Stuff their mouths with gold
In all the trailers for Amber Rudd's big energy speech today, the news that has struck me is not the phase out of coal, most of which was going to happen anyway because of low natural gas prices and EU regulations.
No, what is interesting is that Rudd will apparently admit that in order to get any gas-fired power stations built they are going to have to be subsidised. So a big "bravo" to the political establishment for managing to turn a functioning energy system into one in which everybody participating will be in receipt of taxpayer largesse. Oh well done indeed.
The six-million dollar question is, of course, just how much subsidy is going to be required to tempt investors back into the market. The political risk of taking part is going to be sky-high.

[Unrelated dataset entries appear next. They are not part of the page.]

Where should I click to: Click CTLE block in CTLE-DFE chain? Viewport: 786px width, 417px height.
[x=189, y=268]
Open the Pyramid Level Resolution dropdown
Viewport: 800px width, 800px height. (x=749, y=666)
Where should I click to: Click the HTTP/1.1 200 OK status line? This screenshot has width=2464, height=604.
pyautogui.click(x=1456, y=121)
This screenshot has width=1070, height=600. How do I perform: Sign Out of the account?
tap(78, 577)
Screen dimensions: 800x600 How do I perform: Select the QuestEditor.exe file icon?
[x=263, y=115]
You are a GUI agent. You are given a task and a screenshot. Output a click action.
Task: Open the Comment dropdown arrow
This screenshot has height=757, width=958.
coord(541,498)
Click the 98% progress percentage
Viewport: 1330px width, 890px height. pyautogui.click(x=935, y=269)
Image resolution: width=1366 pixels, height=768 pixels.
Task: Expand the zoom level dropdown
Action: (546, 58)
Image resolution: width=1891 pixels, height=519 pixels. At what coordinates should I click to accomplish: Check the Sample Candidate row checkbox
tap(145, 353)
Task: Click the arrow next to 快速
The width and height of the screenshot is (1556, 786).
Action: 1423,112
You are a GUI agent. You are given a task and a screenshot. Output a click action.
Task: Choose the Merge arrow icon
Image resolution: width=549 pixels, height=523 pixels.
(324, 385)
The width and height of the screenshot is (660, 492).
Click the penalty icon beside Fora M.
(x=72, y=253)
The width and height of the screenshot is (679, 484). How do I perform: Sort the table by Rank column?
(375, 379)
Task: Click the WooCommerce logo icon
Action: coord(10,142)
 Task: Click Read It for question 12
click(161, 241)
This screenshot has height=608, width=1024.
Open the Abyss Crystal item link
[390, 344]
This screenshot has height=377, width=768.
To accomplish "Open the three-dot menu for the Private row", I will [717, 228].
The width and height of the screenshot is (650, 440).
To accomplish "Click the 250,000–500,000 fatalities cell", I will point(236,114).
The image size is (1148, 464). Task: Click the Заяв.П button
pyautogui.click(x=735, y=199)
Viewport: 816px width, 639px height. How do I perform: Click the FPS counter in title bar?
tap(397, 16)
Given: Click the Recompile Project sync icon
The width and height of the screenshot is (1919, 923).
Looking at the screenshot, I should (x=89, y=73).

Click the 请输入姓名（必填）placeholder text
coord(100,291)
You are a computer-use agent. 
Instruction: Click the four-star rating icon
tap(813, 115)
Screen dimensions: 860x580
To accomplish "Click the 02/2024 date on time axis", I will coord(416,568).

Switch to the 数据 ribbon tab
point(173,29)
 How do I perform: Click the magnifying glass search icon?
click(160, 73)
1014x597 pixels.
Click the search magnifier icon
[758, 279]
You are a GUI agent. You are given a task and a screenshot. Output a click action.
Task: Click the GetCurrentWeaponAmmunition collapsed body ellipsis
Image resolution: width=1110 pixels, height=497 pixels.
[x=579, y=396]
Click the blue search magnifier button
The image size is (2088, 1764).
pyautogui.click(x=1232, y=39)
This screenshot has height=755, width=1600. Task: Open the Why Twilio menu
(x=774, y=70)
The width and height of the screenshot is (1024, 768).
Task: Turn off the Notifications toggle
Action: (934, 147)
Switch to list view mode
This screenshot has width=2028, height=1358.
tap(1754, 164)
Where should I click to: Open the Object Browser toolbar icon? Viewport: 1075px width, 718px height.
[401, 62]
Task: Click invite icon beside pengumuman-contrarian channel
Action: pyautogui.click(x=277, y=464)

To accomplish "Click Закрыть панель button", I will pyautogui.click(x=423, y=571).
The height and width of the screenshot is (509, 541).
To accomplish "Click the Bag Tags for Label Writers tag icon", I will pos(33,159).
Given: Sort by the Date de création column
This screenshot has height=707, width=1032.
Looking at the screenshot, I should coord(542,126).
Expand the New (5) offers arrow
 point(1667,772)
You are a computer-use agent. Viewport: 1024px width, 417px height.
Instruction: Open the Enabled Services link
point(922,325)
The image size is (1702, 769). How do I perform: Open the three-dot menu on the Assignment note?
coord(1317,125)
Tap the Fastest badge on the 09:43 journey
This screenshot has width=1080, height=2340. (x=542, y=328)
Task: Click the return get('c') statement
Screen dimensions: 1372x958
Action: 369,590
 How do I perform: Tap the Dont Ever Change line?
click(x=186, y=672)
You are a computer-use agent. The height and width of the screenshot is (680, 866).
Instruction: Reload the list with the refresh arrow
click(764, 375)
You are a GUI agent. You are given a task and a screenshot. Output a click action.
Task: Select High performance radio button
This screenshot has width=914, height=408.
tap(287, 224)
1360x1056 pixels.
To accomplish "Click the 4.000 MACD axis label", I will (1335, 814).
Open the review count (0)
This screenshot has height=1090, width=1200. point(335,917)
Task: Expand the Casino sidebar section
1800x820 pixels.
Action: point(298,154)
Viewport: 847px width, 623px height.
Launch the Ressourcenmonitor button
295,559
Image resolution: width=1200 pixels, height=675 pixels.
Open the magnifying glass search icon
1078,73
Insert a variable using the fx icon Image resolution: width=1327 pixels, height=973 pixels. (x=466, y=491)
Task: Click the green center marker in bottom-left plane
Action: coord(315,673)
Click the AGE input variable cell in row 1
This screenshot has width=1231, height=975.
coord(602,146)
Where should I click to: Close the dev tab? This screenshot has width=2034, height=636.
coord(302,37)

Over the lifespan of a power station, governments will come and go. Will anyone want to risk that the bungs will survive so much change? My guess is that getting anything done is going to involve "stuffing their mouths with gold", and then some.
Perhaps I have done Ms Rudd a disservice. (This is what comes of my having treated the Guardian as a reliable source.) Here is the text of her speech:
We now have an electricity system where no form of power generation, not even gas-fired power stations, can be built without government intervention.
And a legacy of ageing, often unreliable plant.
Perversely, even with the huge growth in renewables, our dependence on coal, the dirtiest fossil fuel, hasn’t been reduced.
Indeed a higher proportion of our electricity came from coal in 2014 than in 1999.
So we still haven’t found the right balance.
We need a course correction using the tools we have already developed through Electricity Market Reform.
We know competition works. It keeps costs low and can deliver a clean and reliable energy system.
We want a consumer-led, competition focussed energy system that has energy security at the heart of it and delivers for families and businesses.
We want to see a competitive electricity market, with government out of the way as much as possible, by 2025.
Getting there will not be easy. The process of privatisation itself spanned five Parliaments.
Indeed, moving to a new model without risking energy security will require government to continue to intervene. But that should diminish over time.
We need to start that work now.
So how do we do that?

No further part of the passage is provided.